▸ **TASK**
Please retype the data starting at the line that contains "Task: Share to Renren icon" and ending after the line that contains "pos(287,52)", both included.

▸ **AVAILABLE RECORDS**
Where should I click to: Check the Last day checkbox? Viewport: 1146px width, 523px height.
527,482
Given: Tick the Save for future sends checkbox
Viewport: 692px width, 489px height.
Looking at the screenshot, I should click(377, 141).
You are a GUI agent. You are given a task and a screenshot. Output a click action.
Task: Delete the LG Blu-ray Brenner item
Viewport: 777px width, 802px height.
--
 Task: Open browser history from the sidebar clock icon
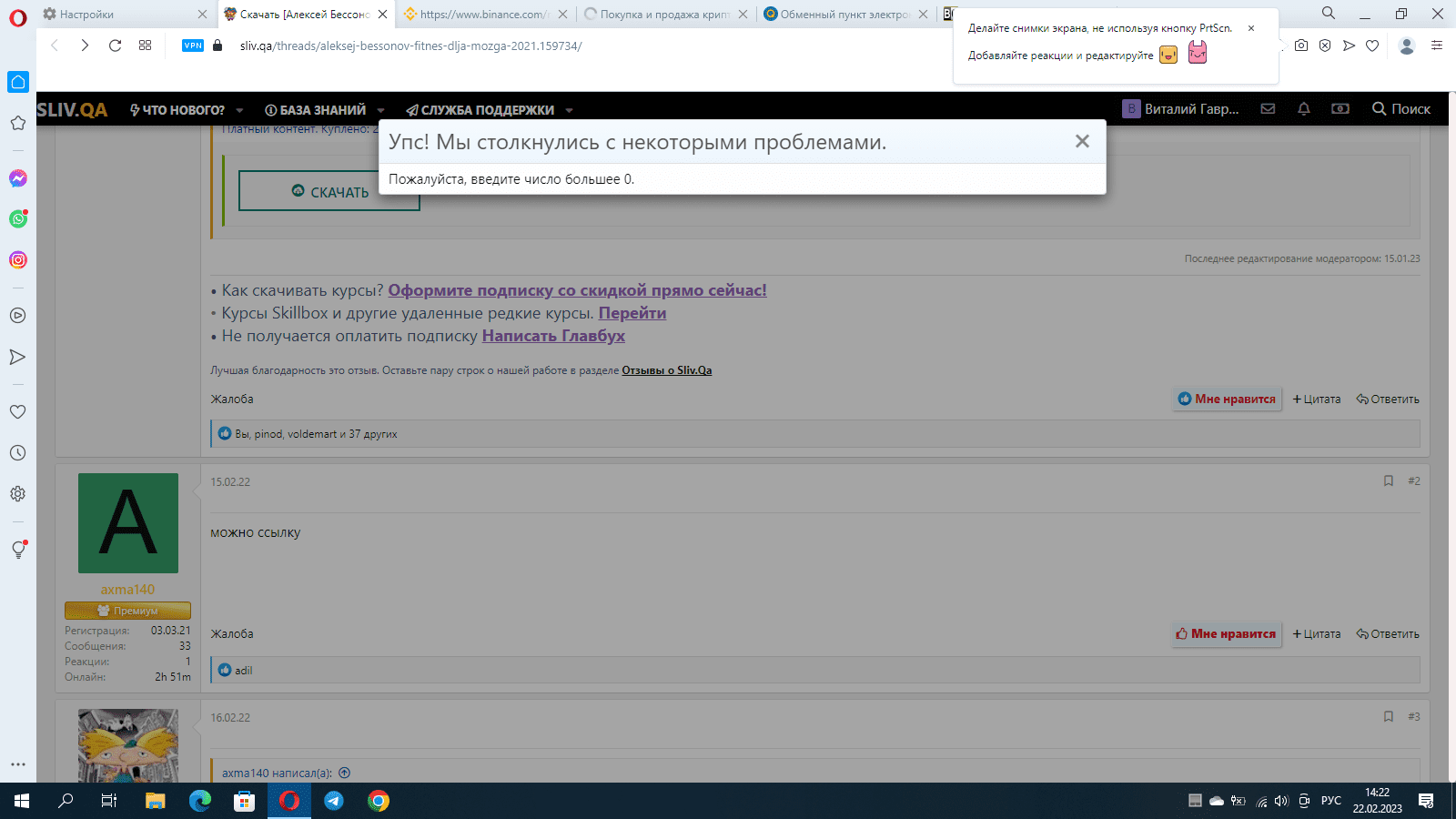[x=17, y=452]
---
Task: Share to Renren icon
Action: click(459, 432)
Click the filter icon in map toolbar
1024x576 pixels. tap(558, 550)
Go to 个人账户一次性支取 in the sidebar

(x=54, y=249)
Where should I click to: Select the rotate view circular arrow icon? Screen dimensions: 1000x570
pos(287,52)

▸ **TASK ANSWER**
Task: Share to Renren icon
Action: click(459, 432)
Click the filter icon in map toolbar
1024x576 pixels. tap(558, 550)
Go to 个人账户一次性支取 in the sidebar

(x=54, y=249)
Where should I click to: Select the rotate view circular arrow icon? Screen dimensions: 1000x570
pos(287,52)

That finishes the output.